Rarely will an athletics director go on record like Virginia Tech’s Whit Babcock did last month. When a local sports radio host asked if Justin Fuente was on the hot seat, Babcock cannonballed into the Twitter pool with a resounding, “No.”
— Whit Babcock (@WhitBabcock) August 20, 2019
Fuente took over for Frank Beamer ahead of the 2016 season and immediately looked like a home run hire. The Hokies had leveled off under Beamer — they went 7-6 in three of his final four seasons and 8-5 in the other — and immediately went 10-4, won the ACC Coastal Division and finished No. 16 in both polls, all of which were firsts in half a decade.
That earned Fuente a 2-year extension in 2017, which led to a still-solid-but-not-as-solid sophomore season from the head coach: a 9-4 record, a second place finish in the division, and a No. 24 finish in the AP poll.
Fuente’s 19-8 record over the 2016-17 seasons generated interest from other schools, which, in turn, earned him another kiss. Virginia Tech extended his contract to seven years and $30.5 million in base pay and retention bonuses in January 2018.
And then Virginia Tech slipped noticeably in the fall of 2018. The Hokies’ FBS-best bowl streak lived, but just barely. Virginia Tech was 4-6 heading into the Virginia game, which the Hokies won in an overtime upset. A win over Marshall the following week extended Virginia Tech’s FBS-best bowl streak to 26 years, but that 26th straight bowl game was a dud: a Military Bowl loss to Cincinnati.
All that led to Josh Parcell’s tweet, and to Babcock’s strongly-worded answer. Surely, Babcock thought Virginia Tech was due for a rebound in Fuente’s fourth season. Through four games, the opposite has happened.
Virginia Tech opened the season with a 35-28 loss to Boston College — the same BC team that was blown out by Kansas two weeks later. After a solid win over Old Dominion, VT needed a second half rally to beat Furman, and then Duke hammered them on Friday, 45-10. It was Virginia Tech’s worst home loss since 1974.
VT’s remaining schedule includes three ranked teams and a handful of toss-up games.
Virginia Tech’s bowl streak is in serious jeopardy, but is Fuente’s job?
Knowing that Babock himself might cannonball into the comments section, the answer seems to be no — and not just because the AD is so publicly supportive of his head coach.
We don’t have a copy of Fuente’s new contract, but those who’ve seen it say the school would owe him $15 million if Virginia Tech moved on before Dec. 15 and $12.5 million thereafter.

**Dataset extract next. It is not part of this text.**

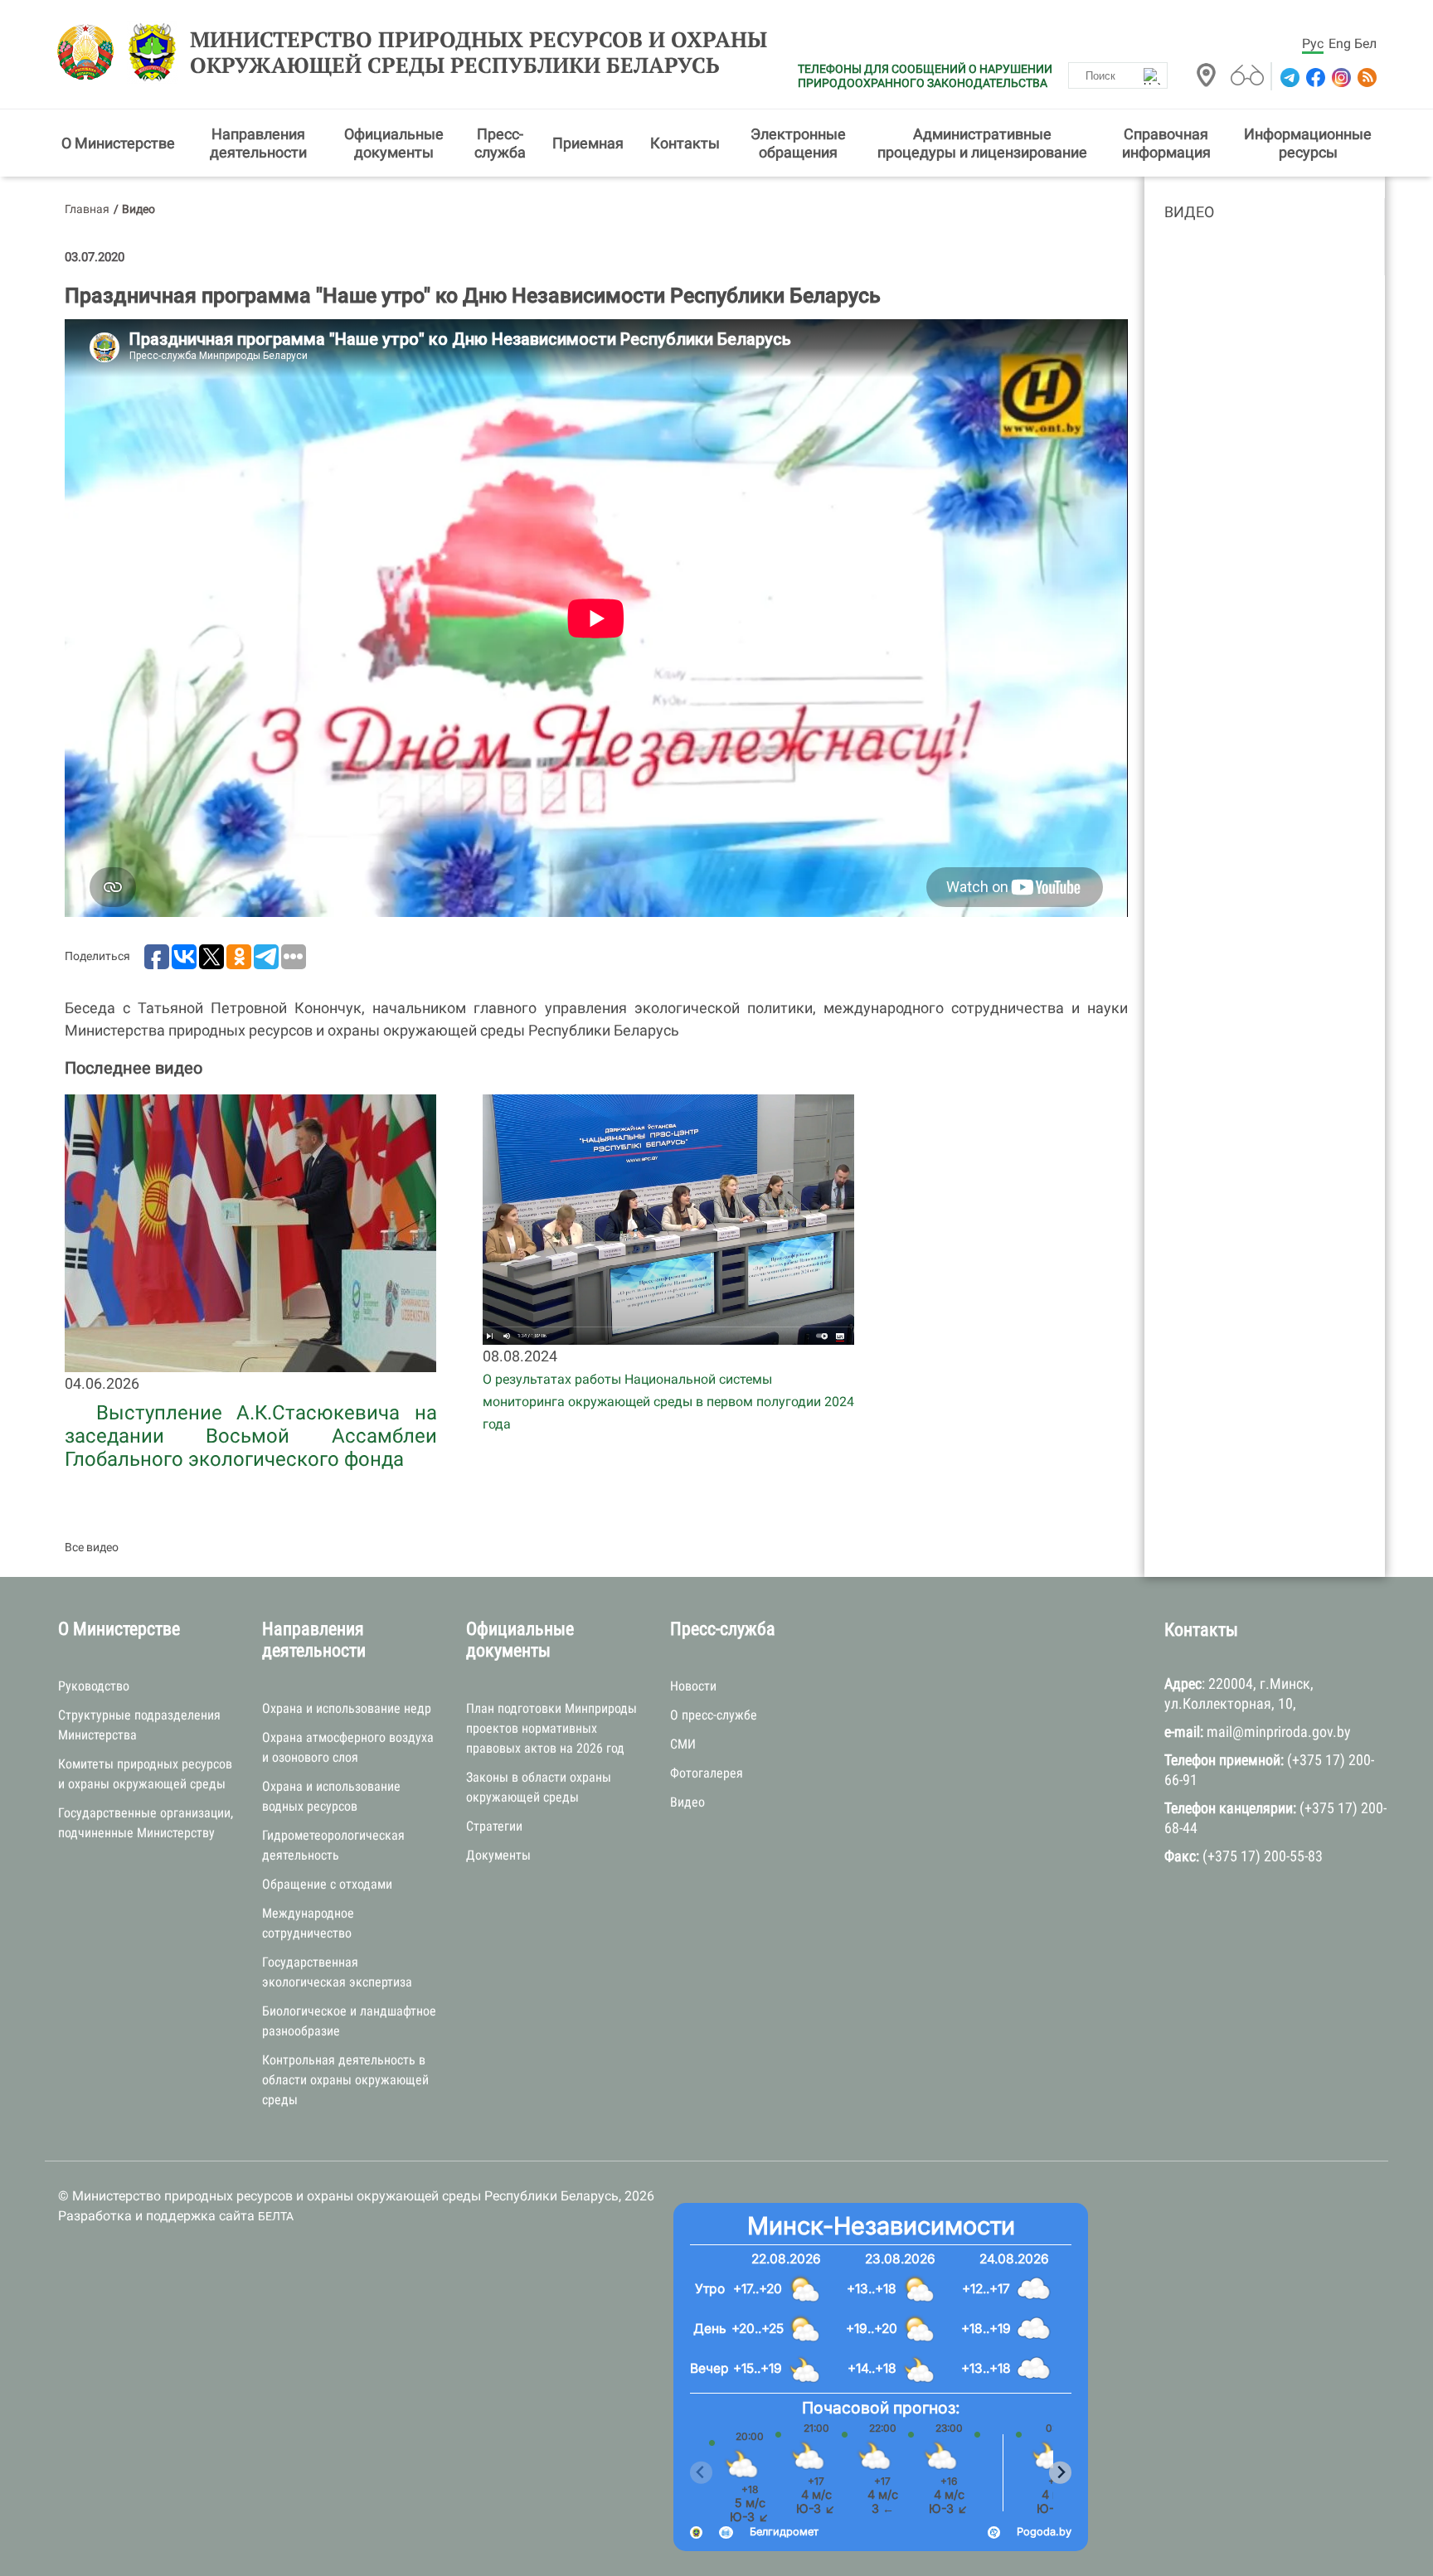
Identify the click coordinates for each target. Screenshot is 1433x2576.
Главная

Much like with Colorado State’s deal with Mike Bobo, the timing here is interesting. Should Virginia Tech elect to make a change, that decision would be made ahead of the Dec. 15 date, which falls two weeks after the Hokies’ regular season concludes and just days before the early signing period. And yet not waiting two weeks to save $2.5 million seems fiscally irresponsible.
Fuente’s buyout falls $2.5 million (or thereabouts) each Dec. 16, to $12.5 million on Dec. 16, 2019; to $10 million on Dec. 16, 2020; to $7.5 million on Dec. 16, 2021; to $5 million on Dec. 16, 2022; and then to $2 million on or after Dec. 16, 2023.
Whit Babcock is clearly a big believer in Justin Fuente. He hired him away from Memphis, extended him after both of his first two seasons and is willing to go out of his way to stand up for him on Twitter after a 6-7 season. It’s unlikely Babcock’s faith would be shaken so violently that he’d suddenly be willing to round up $15 million to buy him out (plus the associated costs of hiring a new head coach and exchanging staffs) just three months after stating so publicly and definitively that Fuente’s job was not in danger.
Babcock will give Fuente every chance to turn Virginia Tech around — like, say, hiring Jerry Kill to provide a fresh set of eyes and providing every available resource to find the next up-and-coming defensive coordinator following Bud Foster’s upcoming retirement.